== Provided text ==
When the control strategy is the control strategy of the energy storage battery 46, referring to fig. 16, the control system further includes an energy storage battery controller 45, the vehicle controller 41 is connected to the efficiency controller 44 to obtain the control strategy of the energy storage battery 46, the vehicle controller 41 is connected to the energy storage battery controller 45 to send a signal to the energy storage battery controller 45, and the energy storage battery controller 45 controls the operation of the energy storage battery 46 according to the signal; alternatively, referring to fig. 17, the efficiency controller 44 is connected to the energy storage battery controller 45 to send a signal to the energy storage battery controller 45, and the energy storage battery controller 45 controls the operation of the energy storage battery 46 according to the signal.
===
Aim a: Copy out every one of the records below word for word, keeping each line as it appears.
The records have no connection to the passage about battery control.
== Data to use ==
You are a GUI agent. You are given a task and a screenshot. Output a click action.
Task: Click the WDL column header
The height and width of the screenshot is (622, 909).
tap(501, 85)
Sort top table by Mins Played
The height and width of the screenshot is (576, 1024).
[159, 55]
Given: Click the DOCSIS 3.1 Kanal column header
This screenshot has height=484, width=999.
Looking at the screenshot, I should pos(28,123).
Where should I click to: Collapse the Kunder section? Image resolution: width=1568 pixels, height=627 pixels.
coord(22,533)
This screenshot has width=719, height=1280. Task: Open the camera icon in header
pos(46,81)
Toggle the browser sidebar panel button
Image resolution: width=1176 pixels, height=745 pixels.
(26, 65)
===
Aim b: Reproduce the battery-control passage in full, word for word.

Written response a:
You are a GUI agent. You are given a task and a screenshot. Output a click action.
Task: Click the WDL column header
The height and width of the screenshot is (622, 909).
tap(501, 85)
Sort top table by Mins Played
The height and width of the screenshot is (576, 1024).
[159, 55]
Given: Click the DOCSIS 3.1 Kanal column header
This screenshot has height=484, width=999.
Looking at the screenshot, I should pos(28,123).
Where should I click to: Collapse the Kunder section? Image resolution: width=1568 pixels, height=627 pixels.
coord(22,533)
This screenshot has width=719, height=1280. Task: Open the camera icon in header
pos(46,81)
Toggle the browser sidebar panel button
Image resolution: width=1176 pixels, height=745 pixels.
(26, 65)

Written response b:
When the control strategy is the control strategy of the energy storage battery 46, referring to fig. 16, the control system further includes an energy storage battery controller 45, the vehicle controller 41 is connected to the efficiency controller 44 to obtain the control strategy of the energy storage battery 46, the vehicle controller 41 is connected to the energy storage battery controller 45 to send a signal to the energy storage battery controller 45, and the energy storage battery controller 45 controls the operation of the energy storage battery 46 according to the signal; alternatively, referring to fig. 17, the efficiency controller 44 is connected to the energy storage battery controller 45 to send a signal to the energy storage battery controller 45, and the energy storage battery controller 45 controls the operation of the energy storage battery 46 according to the signal.